Bispecific TMEFF2×CD3 antibodies were generated by combining a monospecific TMEFF2 mAb and a monospecific CD3 mAb in in vitro Fab arm exchange as described in Int. Patent Publ. No. WO2011/131746. Briefly, at about 1-20 mg/ml at a molar ratio of 1:1 of each antibody in PBS, pH 7-7.4 and 75 mM 2-mercaptoethanolamine (2-MEA) was mixed together and incubated at 25-37° C. for 2-6 h, followed by removal of the 2-MEA via dialysis, diafiltration, tangential flow filtration and/or spinned cell filtration using standard methods.
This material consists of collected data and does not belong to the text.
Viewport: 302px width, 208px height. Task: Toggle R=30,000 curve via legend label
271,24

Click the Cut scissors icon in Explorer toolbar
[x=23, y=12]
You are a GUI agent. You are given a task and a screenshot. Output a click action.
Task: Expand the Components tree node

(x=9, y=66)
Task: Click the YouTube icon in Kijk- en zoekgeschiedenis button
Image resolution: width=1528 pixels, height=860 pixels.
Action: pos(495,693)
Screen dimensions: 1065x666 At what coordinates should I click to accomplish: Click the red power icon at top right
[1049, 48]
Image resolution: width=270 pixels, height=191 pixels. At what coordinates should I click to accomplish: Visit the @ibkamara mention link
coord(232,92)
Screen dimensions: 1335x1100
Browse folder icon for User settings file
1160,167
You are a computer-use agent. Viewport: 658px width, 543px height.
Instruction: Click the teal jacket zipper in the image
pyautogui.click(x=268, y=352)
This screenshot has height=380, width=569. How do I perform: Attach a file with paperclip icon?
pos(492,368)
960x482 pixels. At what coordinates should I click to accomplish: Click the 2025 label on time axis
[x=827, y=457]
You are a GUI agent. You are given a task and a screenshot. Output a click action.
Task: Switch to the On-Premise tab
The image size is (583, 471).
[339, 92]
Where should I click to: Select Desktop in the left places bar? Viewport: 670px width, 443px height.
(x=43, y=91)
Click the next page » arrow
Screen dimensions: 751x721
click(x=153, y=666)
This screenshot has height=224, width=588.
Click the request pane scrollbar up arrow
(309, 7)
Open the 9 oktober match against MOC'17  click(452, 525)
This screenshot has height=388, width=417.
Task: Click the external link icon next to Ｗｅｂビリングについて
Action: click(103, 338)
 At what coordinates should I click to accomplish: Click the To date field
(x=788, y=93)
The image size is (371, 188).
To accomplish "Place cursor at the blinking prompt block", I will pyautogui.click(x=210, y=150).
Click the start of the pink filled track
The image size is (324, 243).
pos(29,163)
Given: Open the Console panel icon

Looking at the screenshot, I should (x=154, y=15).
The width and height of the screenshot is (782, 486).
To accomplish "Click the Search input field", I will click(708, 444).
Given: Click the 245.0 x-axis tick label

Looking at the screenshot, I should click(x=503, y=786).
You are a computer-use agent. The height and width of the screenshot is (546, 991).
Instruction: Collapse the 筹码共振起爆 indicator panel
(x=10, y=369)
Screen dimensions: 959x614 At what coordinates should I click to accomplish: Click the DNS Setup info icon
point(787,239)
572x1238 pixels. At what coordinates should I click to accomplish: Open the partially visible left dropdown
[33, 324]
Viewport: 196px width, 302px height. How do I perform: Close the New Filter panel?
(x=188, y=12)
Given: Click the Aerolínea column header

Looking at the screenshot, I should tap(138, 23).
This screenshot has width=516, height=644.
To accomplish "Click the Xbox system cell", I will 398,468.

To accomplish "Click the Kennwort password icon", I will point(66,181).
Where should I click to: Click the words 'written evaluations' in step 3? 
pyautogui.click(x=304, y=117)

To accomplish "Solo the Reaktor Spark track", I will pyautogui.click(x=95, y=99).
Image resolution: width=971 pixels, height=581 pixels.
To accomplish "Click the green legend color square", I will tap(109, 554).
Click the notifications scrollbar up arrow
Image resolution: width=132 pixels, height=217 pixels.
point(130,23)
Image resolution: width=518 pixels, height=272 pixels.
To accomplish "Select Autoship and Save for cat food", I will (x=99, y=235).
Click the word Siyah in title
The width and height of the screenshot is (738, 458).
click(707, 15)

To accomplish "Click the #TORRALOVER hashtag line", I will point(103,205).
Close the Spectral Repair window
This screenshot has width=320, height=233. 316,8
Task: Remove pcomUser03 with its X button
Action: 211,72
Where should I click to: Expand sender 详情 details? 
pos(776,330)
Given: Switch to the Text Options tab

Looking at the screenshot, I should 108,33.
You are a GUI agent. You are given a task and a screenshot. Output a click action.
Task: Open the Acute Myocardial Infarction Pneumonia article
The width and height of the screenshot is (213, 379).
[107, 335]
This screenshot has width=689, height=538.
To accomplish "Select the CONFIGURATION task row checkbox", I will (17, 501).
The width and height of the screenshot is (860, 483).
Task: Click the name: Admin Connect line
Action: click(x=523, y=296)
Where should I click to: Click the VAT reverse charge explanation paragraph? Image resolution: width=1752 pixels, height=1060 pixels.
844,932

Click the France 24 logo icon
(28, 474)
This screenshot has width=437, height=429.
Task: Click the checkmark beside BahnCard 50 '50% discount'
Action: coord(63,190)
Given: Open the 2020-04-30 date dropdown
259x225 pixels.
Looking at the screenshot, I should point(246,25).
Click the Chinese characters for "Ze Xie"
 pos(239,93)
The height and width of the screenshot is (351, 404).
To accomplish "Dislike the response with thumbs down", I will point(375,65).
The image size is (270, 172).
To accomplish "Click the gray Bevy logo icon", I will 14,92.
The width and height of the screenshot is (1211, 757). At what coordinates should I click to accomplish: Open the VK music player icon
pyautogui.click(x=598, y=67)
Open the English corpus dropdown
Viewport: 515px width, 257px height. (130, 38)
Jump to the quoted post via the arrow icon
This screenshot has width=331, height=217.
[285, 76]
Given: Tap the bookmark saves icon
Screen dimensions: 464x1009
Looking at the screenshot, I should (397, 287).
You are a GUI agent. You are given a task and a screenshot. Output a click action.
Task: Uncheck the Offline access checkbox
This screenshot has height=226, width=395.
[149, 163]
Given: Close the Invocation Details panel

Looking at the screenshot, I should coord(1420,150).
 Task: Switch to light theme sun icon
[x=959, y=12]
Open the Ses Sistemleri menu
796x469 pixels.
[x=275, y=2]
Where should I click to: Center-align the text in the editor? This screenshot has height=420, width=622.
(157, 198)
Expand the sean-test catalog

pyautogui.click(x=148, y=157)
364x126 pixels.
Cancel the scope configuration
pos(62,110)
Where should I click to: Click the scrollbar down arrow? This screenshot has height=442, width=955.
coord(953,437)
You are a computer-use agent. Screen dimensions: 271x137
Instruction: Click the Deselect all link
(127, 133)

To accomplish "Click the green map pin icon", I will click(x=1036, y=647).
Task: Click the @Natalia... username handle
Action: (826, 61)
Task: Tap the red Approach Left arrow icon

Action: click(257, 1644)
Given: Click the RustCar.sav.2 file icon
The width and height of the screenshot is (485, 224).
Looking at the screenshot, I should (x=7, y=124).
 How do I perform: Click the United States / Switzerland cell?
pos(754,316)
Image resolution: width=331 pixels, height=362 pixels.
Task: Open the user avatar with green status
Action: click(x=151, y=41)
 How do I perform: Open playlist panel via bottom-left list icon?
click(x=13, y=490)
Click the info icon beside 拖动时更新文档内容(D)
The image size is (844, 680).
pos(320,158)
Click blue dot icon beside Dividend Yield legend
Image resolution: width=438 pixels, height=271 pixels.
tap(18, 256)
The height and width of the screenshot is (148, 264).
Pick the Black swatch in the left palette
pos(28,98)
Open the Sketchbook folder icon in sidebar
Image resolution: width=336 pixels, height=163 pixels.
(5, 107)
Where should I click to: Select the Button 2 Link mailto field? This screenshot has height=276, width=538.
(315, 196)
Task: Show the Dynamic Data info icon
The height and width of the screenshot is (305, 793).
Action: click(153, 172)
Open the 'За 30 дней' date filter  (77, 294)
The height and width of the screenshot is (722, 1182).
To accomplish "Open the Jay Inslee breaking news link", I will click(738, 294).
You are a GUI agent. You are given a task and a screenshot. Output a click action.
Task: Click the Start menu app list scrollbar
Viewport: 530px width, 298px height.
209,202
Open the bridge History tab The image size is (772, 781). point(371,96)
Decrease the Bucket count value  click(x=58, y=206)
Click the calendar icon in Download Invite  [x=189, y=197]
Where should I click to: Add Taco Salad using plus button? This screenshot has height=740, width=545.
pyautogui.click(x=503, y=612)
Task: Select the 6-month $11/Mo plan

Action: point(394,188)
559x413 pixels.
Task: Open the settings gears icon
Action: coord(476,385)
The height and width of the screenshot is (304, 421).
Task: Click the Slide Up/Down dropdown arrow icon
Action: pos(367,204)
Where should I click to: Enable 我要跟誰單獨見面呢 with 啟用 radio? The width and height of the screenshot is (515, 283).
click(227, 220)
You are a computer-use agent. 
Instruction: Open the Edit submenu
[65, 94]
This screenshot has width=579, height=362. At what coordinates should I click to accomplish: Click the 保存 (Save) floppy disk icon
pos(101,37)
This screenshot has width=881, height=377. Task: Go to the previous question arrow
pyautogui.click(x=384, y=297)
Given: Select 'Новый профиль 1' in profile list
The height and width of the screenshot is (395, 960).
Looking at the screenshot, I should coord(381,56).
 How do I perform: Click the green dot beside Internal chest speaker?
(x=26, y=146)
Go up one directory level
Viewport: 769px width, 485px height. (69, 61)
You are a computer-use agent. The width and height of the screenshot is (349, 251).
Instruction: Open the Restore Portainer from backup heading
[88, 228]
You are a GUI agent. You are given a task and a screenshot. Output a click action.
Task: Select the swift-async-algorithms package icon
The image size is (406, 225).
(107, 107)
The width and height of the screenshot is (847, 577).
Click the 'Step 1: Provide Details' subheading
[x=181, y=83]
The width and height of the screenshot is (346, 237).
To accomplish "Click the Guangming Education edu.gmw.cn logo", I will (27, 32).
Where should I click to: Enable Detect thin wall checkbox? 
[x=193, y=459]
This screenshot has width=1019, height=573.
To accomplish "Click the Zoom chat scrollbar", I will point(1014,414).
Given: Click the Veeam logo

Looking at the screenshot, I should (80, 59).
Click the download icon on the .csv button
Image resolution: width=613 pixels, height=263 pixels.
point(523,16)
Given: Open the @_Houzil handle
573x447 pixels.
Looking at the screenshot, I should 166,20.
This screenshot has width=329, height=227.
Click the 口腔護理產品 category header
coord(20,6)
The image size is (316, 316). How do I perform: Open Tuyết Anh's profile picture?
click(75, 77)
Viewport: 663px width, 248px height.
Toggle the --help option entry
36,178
The bispecific antibodies were further purified after the in vitro Fab-arm exchange using hydrophobic interaction chromatography to minimize residual parental anti-TMEFF2 and anti-CD3 antibodies using standard methods.
Table 73 and Table 74 show the generated bispecific antibodies.
7-7 Characterization of Bispecific TMEFF2×CD3 Antibodies
Purity analysis by Analytical Ultra Centrifugation (AUC)
Analytical ultracentrifugation (AUC) allows for the determination of the size, shape, state of aggregation, and reversible interaction of macromolecules in solution. Sedimentation velocity (SV) is an AUC technique that allows for a concentration gradient of a macromolecule to move to the outer radius of the sample holder (cell) as the centrifuge spins. This enables the determination of the sedimentation coefficient which is a factor of the size and shape of a molecule, and it unique to each molecule. Beckman Optima AUC instrument was used for this purpose. The samples were loaded into centrifuge cells equipped with 1.2 cm Beckman centerpieces (rated to 50K rpm) and quartz windows. The cells are assembled and torqued to 130 lbs. The centrifuge cells were placed into an An-50 (8 hole) or An-60 (4 hole) rotor and placed within the AUC chamber. The temperature of the AUC was equilibrated to 20.5° C. for at least one hour with the rotor in the chamber before initiating the run. Runs were performed at 40K rpm for mAb sample with scan count (250 scans), frequency of scan collection (90 seconds), data resolution (10 PM), wavelength at 280 nm. The data were analyzed using the direct boundary fitting software SEDANAL. Purity of the bispecific antibody TMCB150 and its parental mAbs were measured. TMCB150 showed 97.1% monomer, 2.8% dimer monomer and no aggregation, as determined by AUC meeting acceptable criteria for transiently expressed research material for further biophysical characterization. TMEB762 showed 95.5% monomer, 4.5% dimer and no aggregation while CD3B376 showed 97.7% monomer and 2.2% dimer with no aggregation. Aggregate levels of >5% of a minimum two-step purified molecule could have a significant impact on biological activity, solubility, stability and shelf-life.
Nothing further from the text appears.